Bones reveal malaria trail

January 26, 2001

Scientists have extracted malarial DNA from the ancient skeleton of a Roman child. The discovery is by far the oldest direct evidence of the killer disease and will help scientists trace the spread of mosquito-borne malaria across Europe. It also demonstrates the power of new genetic analysis techniques in studying ancient diseases.

Robert Sallares, who worked on the bones with Susan Gomzi at the University of Manchester Institute of Science and Technology, said: "This is the oldest hard evidence for malaria found so far. There are a lot of questions in medical history that could be answered from such ancient DNA."

The sample came from the recently excavated bones of a child who had been buried in the largest known infant cemetery in Roman Italy.

Malaria leaves no visible marks on the remains of its victims, but there were a number of clues that the toddler may have succumbed to its ravages.

Throughout the cemetery, archaeologists recovered the remains of decapitated puppies and a toad, supposedly relics of a magic ritual performed to ward off the disease.

Furthermore, all of the children in the cemetery appear to have been buried in just a few summer weeks in one year of the 5th century AD, possibly indicating a malaria epidemic in the Umbria region of central Italy.

As it is known that the malarial parasite gets into bone marrow during an infection, Sallares and Gomzi had to look inside the remains for telltale traces.

In research to be published in the journal Ancient Biomolecules , Sallares and Gomzi report that they were able to amplify fragments of ancient DNA by using a process called polymerase chain reaction.
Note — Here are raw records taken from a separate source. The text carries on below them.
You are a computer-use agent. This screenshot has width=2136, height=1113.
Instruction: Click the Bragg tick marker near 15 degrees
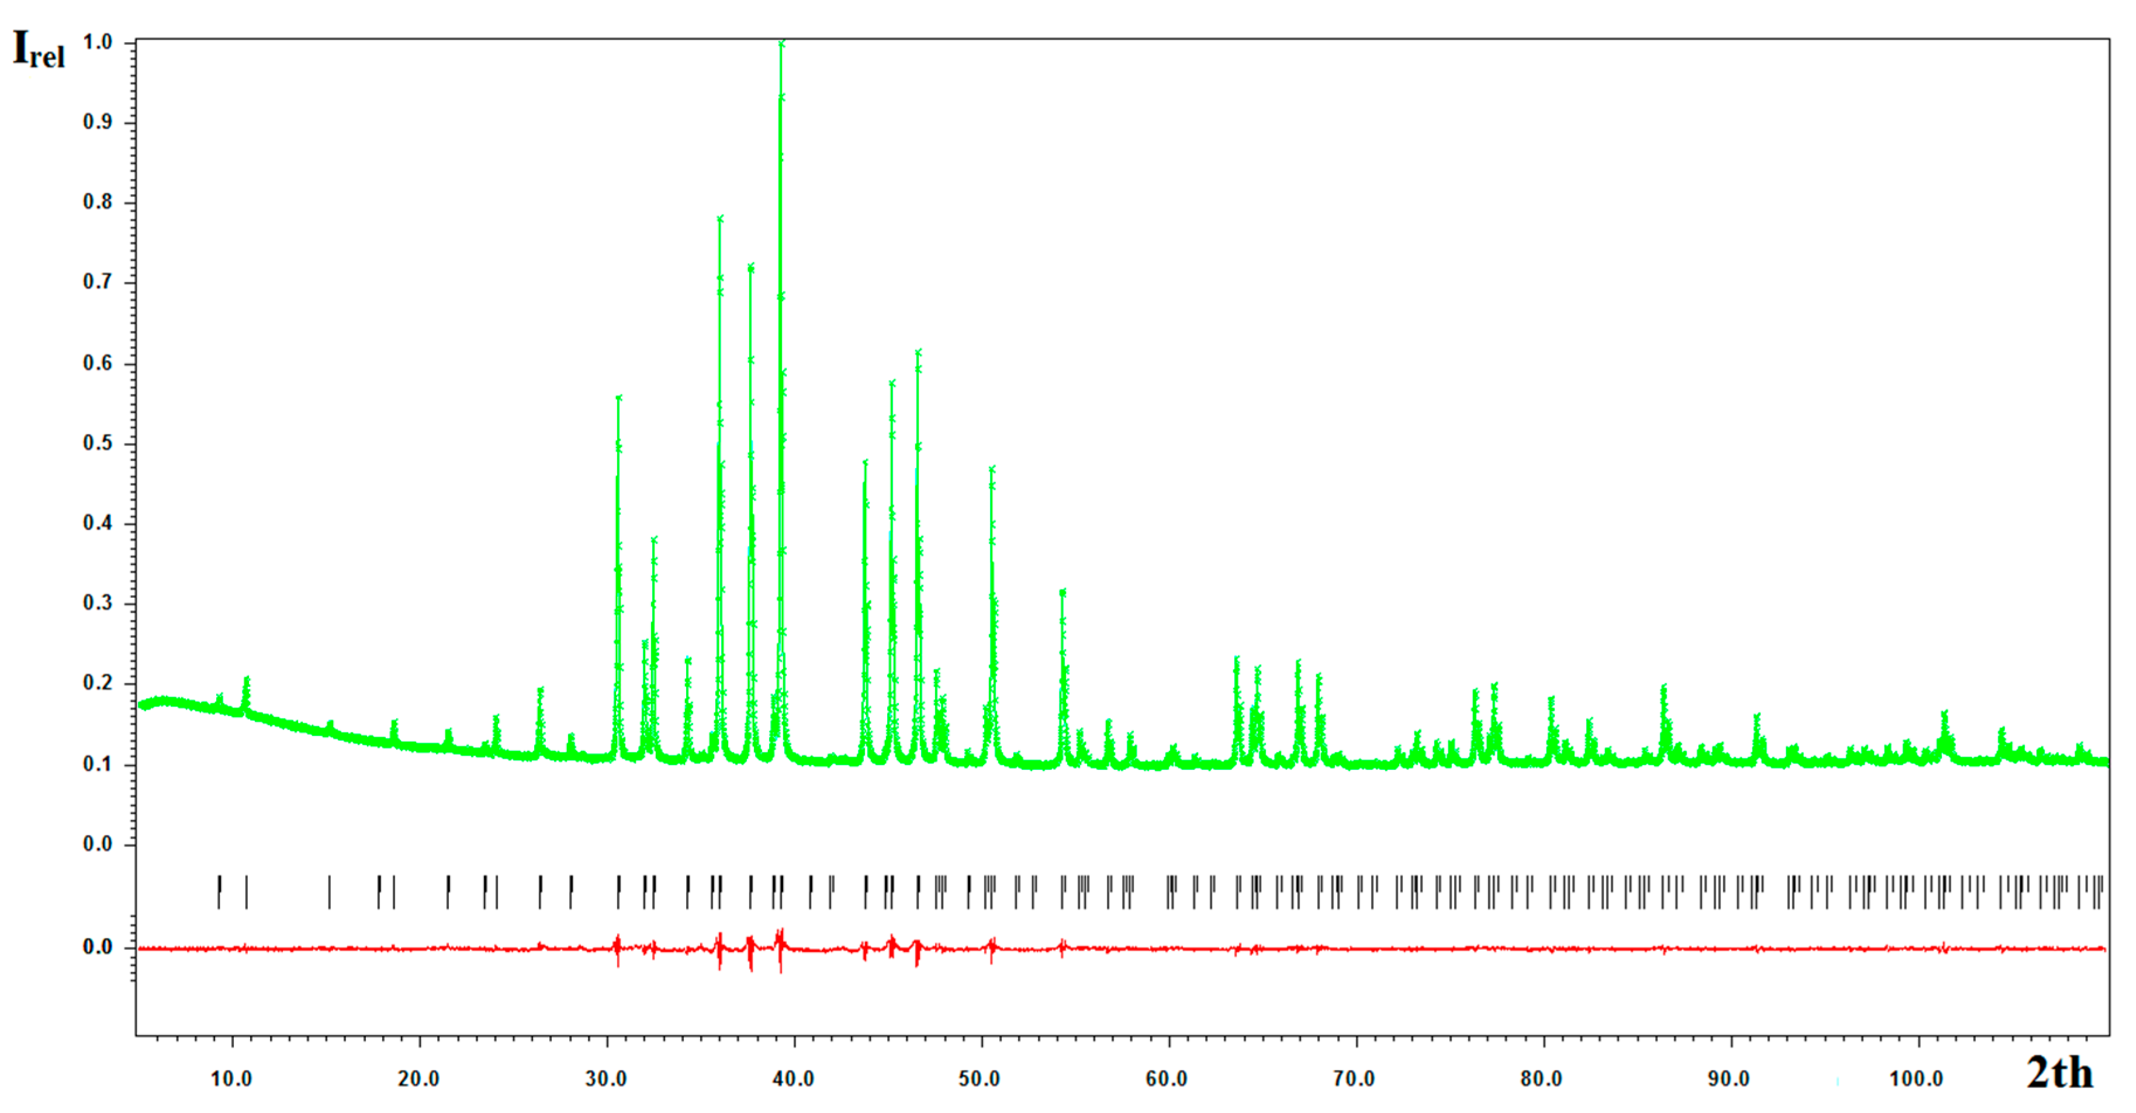(329, 892)
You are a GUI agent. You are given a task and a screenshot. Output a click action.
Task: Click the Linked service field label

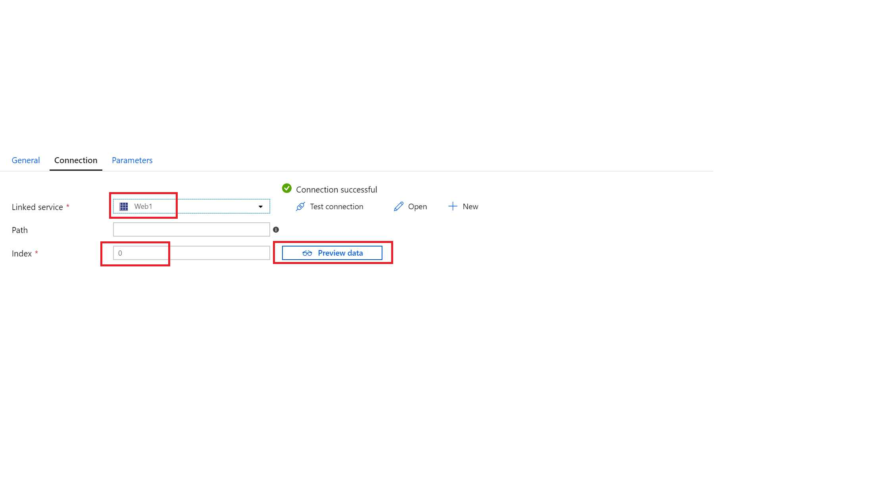coord(37,207)
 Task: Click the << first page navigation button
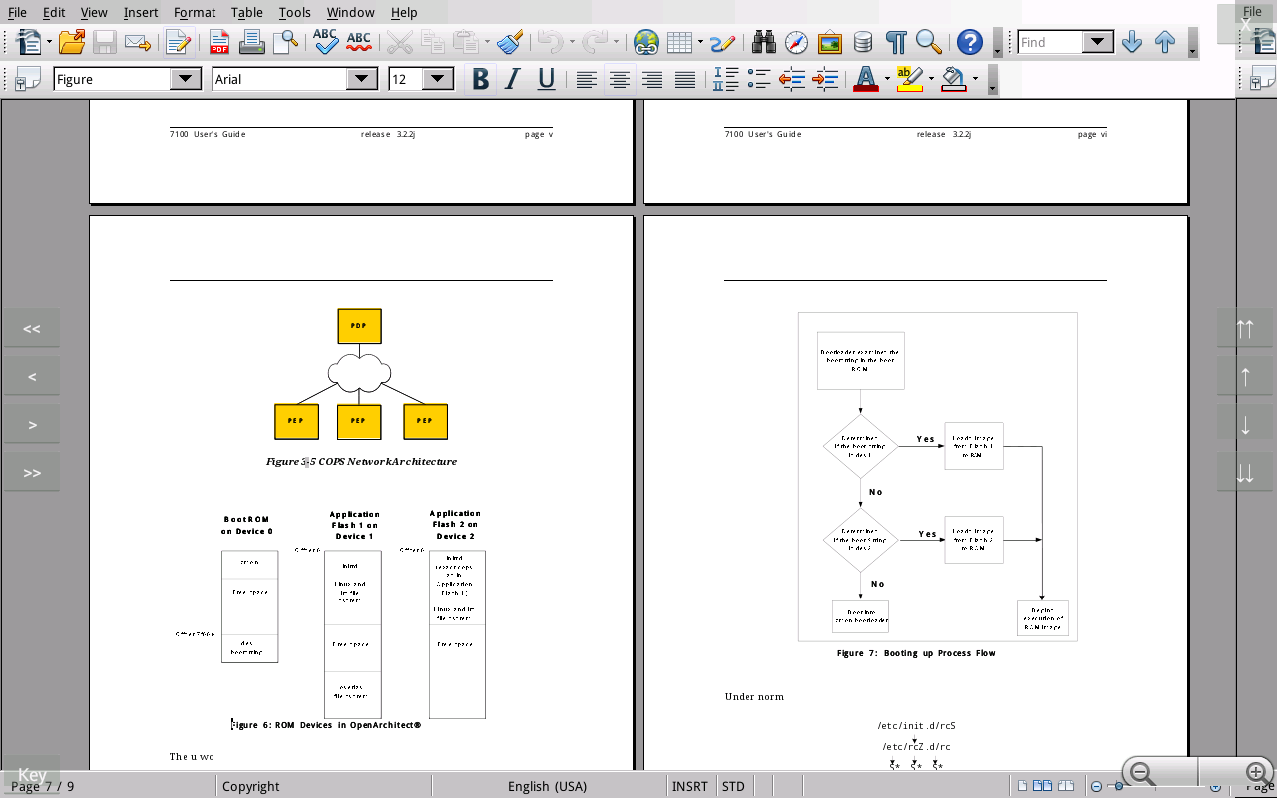click(32, 329)
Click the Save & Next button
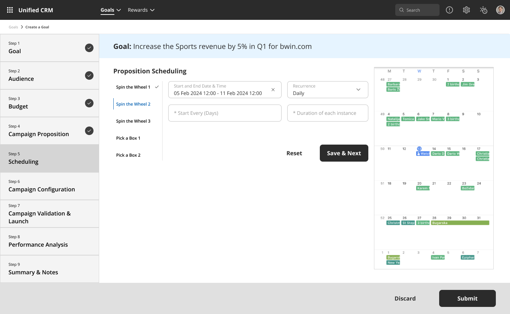 tap(344, 153)
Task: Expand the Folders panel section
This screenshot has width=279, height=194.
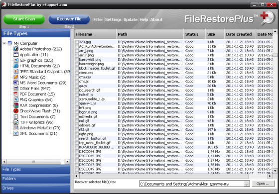Action: pos(36,179)
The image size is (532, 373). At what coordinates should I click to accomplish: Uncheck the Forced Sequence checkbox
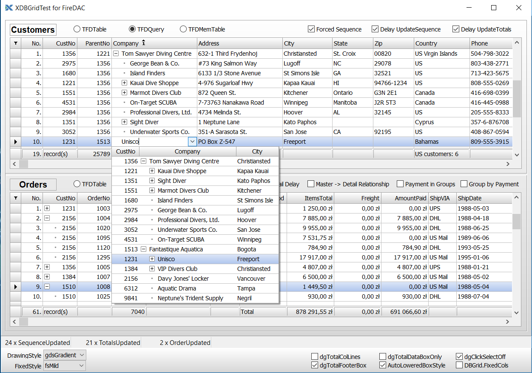pos(311,29)
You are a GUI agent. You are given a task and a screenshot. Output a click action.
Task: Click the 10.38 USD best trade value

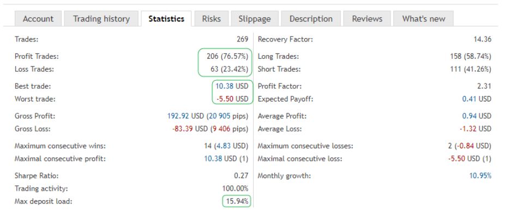232,86
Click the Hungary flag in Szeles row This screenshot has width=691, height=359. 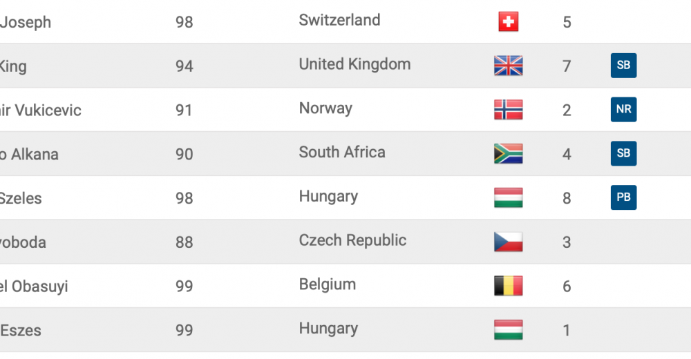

Two independently recovered sequences were found to be almost identical to parts of the 18S rRNA gene of Plasmodium falciparum , the most deadly of the four parasites that cause malaria.

Scholars have long debated when this parasite first reached Europe. Drawing on Greek and Roman records, some have suggested that it may have reached the Mediterranean region just 2,000 years ago.

Sallares plans to repeat the work he did on the Roman child using human remains dating back to Bronze Age and Neolithic times.